I am writing a DSL for fun. I decided to use attoparsec because I was familiar with it.
I want to implement parsing of includes with relative filenames like this:
include /some/dir/file.ext
or URLs:
include http://blah.com/my/file.ext
So when I'm parsing I expect to read the referenced resource and parse the entire thing, appending its contents to the "outer" parsing state.
The problem is that although the parsing of these statements is easy, I can't run IO (as I understand it) within my Attoparsec parsers.
How do I use Attoparsec to achieve this? Do I chop the initial input up using some string filtering and then parse each "block" into parse
and feed
accordingly? Essentially a two-pass parse approach?
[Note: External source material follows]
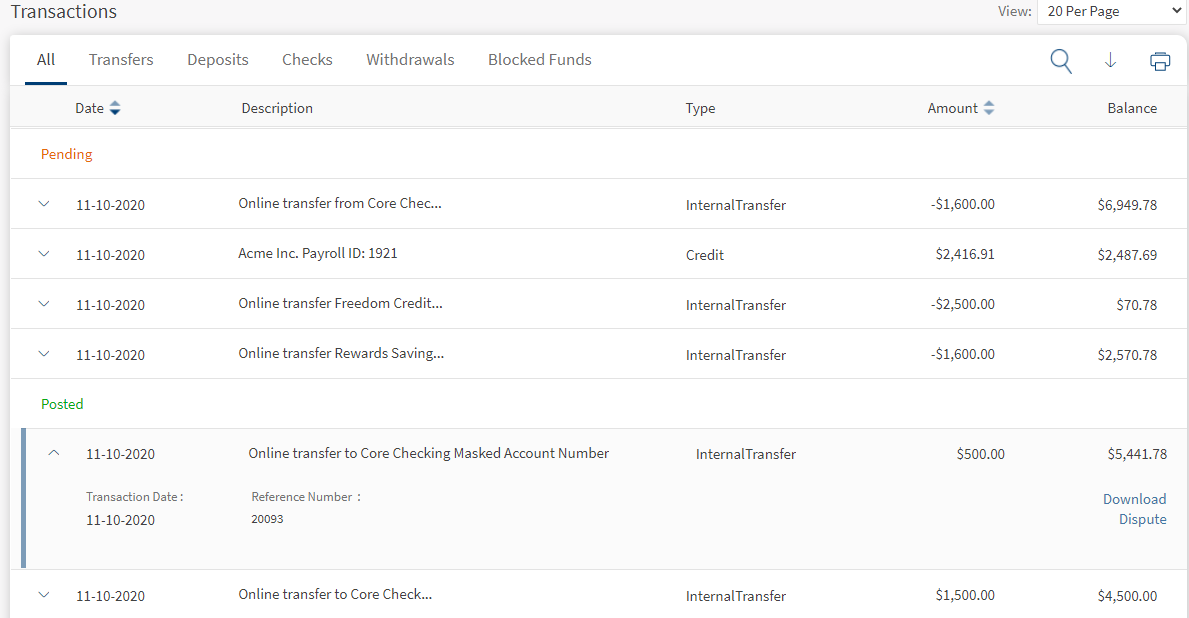The width and height of the screenshot is (1189, 618).
Task: Open the 20 Per Page view dropdown
Action: pyautogui.click(x=1110, y=12)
Attoparsec is pure (Data.Attoparsec.Internal.Types.Parser
is not a transformer and doesn’t include IO
) so you’re right that you can’t expand includes from within a parser directly.
Splitting the parser into two passes seems like the right approach: one pass acts like the C preprocessor, accepting a file with include
statements interleaved with other stuff. The “other stuff” only needs to be basically lexically valid, not your full parser—just like the C preprocessor only cares about tokens and matching parentheses, not matching other brackets or anything semantic. You then replace the includes, producing a fully expanded file that you can give to your existing parser.
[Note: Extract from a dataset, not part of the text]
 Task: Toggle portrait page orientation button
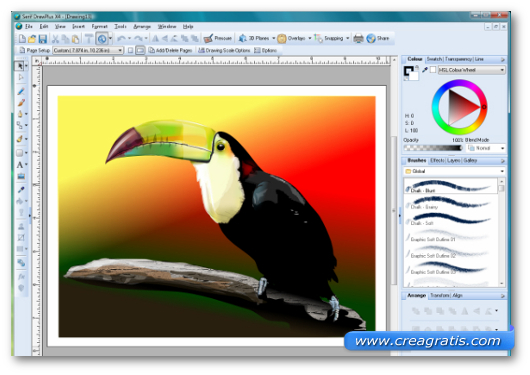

If an included file must be syntactically “standalone” in some sense†, then you can parse a whole file first, interleaved with include
s, then replace them. For instance:
-- Whatever items you’re parsing.
data Item
-- A reference to an included path.
data Include = Include FilePath
parse :: Parser [Either Include Item]
-- Substitute includes; also calls ‘parse’
-- recursively until no includes remain.
substituteIncludes :: [Either Include Item] -> IO [Item]
† Say, if you’re just using attoparsec for lexing tokens that can’t cross file boundaries anyway, or you’re doing full parsing but want to disallow an include file that contains e.g. unmatched brackets.
The other option is to embed IO
in your parser directly by using a different parsing library such as megaparsec, which provides a ParsecT
transformer that you can wrap around IO
to do IO
directly in your parser. I would probably do this for a prototype, but it seems tidier to separate the concerns of parsing and expansion as much as possible.